*Exercise description*: Using the records below, quote only the span that opens with the line containing "800x551 pixels. At" and closes with the line containing "Task: Click the refresh", exactly and inclusively.

Dataset entries:
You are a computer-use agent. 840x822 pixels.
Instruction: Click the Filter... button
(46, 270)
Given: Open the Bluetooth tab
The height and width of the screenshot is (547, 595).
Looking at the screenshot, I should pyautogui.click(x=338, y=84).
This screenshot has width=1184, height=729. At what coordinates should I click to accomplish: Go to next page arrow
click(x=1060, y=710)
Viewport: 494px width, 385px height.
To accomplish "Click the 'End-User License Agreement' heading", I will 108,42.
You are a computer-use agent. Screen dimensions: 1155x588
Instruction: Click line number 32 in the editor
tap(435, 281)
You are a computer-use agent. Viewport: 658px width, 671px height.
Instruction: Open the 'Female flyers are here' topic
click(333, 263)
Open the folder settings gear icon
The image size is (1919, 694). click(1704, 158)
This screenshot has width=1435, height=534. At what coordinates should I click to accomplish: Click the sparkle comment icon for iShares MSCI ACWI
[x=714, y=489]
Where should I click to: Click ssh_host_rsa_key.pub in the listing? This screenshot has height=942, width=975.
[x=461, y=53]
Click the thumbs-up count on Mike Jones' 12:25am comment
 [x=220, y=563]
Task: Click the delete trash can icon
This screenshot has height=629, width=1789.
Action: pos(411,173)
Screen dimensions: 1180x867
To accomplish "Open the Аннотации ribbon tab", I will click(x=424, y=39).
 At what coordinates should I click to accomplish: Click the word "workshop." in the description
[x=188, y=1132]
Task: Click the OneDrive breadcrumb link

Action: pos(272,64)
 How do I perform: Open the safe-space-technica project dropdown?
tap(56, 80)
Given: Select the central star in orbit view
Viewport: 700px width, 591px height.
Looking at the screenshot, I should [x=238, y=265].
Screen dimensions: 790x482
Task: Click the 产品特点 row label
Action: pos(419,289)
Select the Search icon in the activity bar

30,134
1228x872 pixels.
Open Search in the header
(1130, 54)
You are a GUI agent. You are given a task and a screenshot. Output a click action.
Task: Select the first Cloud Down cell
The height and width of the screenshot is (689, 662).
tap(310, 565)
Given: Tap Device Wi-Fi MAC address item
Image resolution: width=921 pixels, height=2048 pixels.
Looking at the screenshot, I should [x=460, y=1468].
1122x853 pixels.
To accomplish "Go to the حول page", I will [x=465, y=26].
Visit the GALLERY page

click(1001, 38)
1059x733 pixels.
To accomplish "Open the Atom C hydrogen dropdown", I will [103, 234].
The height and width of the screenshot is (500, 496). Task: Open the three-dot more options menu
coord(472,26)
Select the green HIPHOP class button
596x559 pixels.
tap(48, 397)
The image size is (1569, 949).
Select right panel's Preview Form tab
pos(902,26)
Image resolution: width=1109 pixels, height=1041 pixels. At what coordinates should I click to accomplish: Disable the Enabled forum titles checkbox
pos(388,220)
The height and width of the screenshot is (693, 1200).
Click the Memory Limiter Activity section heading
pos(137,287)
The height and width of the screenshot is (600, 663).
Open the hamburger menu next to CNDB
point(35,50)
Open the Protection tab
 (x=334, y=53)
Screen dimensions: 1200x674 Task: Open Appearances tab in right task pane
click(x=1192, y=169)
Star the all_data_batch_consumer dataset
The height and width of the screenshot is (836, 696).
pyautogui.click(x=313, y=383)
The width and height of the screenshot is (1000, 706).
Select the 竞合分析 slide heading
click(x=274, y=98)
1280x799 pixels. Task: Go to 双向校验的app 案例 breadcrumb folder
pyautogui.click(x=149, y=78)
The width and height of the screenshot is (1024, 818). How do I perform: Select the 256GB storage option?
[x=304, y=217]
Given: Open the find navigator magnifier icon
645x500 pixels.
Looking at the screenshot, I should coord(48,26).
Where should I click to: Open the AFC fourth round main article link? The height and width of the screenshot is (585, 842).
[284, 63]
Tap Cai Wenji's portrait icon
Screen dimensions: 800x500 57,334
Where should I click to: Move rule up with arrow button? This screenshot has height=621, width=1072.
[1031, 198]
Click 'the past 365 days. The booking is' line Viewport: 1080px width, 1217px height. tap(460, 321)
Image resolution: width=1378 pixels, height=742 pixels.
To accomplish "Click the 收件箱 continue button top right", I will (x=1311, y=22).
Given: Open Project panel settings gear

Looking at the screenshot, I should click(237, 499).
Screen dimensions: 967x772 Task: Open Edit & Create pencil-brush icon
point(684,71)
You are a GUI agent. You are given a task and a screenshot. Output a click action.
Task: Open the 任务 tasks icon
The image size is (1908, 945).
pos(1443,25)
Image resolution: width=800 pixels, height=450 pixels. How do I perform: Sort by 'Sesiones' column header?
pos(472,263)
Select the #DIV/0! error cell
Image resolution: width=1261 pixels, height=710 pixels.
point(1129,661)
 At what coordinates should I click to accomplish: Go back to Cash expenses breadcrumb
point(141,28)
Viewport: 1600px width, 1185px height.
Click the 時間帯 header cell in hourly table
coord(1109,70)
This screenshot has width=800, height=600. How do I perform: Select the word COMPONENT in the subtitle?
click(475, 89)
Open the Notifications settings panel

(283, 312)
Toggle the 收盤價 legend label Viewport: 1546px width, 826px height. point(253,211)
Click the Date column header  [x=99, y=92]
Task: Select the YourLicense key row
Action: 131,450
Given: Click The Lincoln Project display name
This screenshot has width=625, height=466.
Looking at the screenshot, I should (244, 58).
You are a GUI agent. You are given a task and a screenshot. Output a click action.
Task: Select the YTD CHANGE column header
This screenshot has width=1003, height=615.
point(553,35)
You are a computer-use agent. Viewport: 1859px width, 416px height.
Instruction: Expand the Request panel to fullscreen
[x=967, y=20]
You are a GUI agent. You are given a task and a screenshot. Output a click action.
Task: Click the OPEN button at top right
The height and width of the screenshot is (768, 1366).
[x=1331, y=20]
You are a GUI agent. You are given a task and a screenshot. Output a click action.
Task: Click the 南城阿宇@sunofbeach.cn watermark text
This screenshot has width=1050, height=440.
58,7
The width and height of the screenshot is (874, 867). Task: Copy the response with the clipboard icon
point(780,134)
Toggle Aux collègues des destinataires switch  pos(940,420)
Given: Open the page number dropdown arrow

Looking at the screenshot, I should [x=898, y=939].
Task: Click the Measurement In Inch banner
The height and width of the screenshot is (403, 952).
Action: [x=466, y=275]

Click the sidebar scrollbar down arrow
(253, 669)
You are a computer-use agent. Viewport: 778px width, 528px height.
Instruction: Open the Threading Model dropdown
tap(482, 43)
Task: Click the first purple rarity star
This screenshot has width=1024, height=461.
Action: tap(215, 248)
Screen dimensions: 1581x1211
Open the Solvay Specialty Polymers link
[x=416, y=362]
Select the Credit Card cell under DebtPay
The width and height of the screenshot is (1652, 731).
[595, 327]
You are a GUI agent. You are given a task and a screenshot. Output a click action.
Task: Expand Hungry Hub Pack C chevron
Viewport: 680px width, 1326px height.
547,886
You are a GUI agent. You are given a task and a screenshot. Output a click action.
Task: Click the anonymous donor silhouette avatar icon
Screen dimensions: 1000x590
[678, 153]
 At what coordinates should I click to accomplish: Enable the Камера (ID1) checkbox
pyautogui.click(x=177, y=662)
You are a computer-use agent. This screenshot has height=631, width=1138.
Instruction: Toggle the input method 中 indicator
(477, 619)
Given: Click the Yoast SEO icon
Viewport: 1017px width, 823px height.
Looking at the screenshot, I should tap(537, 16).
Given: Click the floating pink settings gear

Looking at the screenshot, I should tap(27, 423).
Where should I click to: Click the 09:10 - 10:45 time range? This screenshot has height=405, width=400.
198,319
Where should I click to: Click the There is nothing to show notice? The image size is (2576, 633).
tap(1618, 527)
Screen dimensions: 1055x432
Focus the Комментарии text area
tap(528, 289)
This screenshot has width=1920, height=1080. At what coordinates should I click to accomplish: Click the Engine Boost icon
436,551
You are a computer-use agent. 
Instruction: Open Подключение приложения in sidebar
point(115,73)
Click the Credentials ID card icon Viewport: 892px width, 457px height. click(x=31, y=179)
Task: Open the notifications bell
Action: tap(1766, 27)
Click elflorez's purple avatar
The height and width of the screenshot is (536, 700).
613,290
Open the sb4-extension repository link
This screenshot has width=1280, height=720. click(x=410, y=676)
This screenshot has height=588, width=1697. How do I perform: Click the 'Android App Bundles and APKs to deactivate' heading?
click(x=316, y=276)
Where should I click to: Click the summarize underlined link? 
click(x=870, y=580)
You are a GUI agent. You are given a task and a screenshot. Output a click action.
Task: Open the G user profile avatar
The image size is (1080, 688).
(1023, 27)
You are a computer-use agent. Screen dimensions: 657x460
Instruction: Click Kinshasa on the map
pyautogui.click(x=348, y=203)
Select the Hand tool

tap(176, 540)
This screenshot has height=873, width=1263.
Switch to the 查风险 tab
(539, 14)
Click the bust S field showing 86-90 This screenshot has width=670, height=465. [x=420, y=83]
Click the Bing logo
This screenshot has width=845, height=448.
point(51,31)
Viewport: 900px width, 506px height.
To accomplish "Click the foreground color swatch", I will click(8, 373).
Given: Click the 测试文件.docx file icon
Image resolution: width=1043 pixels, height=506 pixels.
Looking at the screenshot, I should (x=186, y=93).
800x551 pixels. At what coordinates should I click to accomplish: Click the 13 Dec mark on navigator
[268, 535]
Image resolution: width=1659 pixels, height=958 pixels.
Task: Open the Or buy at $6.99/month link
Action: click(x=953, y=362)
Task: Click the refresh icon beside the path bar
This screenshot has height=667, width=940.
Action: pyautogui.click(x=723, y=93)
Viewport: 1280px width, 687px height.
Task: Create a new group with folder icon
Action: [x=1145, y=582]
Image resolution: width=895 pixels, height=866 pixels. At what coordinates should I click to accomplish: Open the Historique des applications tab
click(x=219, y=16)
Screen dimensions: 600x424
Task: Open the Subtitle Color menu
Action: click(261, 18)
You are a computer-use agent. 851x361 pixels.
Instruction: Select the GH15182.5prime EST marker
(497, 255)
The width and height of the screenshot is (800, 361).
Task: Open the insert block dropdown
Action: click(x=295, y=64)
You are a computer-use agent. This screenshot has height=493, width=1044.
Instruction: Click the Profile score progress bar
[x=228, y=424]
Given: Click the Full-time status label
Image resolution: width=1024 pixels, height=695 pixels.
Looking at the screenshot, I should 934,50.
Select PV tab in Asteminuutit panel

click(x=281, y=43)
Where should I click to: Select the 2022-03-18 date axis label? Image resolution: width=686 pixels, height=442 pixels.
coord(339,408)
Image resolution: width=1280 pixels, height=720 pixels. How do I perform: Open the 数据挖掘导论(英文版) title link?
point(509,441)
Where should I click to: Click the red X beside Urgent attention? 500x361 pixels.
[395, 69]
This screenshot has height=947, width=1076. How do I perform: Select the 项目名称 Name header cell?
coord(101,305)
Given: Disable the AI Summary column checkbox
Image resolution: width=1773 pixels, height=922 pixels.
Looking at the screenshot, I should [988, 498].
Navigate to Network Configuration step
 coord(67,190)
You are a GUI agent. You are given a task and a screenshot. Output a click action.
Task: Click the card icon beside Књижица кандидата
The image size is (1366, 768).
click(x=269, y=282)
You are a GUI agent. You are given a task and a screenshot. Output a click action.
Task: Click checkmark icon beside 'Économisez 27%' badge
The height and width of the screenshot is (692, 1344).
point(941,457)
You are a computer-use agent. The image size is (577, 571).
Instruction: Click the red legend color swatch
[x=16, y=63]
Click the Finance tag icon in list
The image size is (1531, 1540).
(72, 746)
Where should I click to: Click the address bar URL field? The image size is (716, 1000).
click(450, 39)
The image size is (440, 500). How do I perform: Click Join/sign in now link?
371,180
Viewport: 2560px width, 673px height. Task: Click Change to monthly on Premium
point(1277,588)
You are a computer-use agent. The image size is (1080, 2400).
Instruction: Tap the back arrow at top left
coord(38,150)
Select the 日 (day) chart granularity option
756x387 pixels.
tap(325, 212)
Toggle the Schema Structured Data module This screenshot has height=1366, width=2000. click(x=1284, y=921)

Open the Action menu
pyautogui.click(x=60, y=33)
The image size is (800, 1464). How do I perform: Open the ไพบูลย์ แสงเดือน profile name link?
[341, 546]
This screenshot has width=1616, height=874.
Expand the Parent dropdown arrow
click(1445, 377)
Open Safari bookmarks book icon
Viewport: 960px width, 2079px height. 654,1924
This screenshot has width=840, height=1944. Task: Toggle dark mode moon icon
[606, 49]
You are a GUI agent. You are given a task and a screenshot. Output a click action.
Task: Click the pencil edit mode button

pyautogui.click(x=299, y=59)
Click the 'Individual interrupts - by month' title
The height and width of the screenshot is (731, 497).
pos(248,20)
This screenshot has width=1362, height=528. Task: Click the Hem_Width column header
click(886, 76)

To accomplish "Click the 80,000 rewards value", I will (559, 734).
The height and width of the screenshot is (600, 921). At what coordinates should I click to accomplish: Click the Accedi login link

*Response area*:
800x551 pixels. At what coordinates should I click to accomplish: Click the 13 Dec mark on navigator
[268, 535]
Image resolution: width=1659 pixels, height=958 pixels.
Task: Open the Or buy at $6.99/month link
Action: click(x=953, y=362)
Task: Click the refresh icon beside the path bar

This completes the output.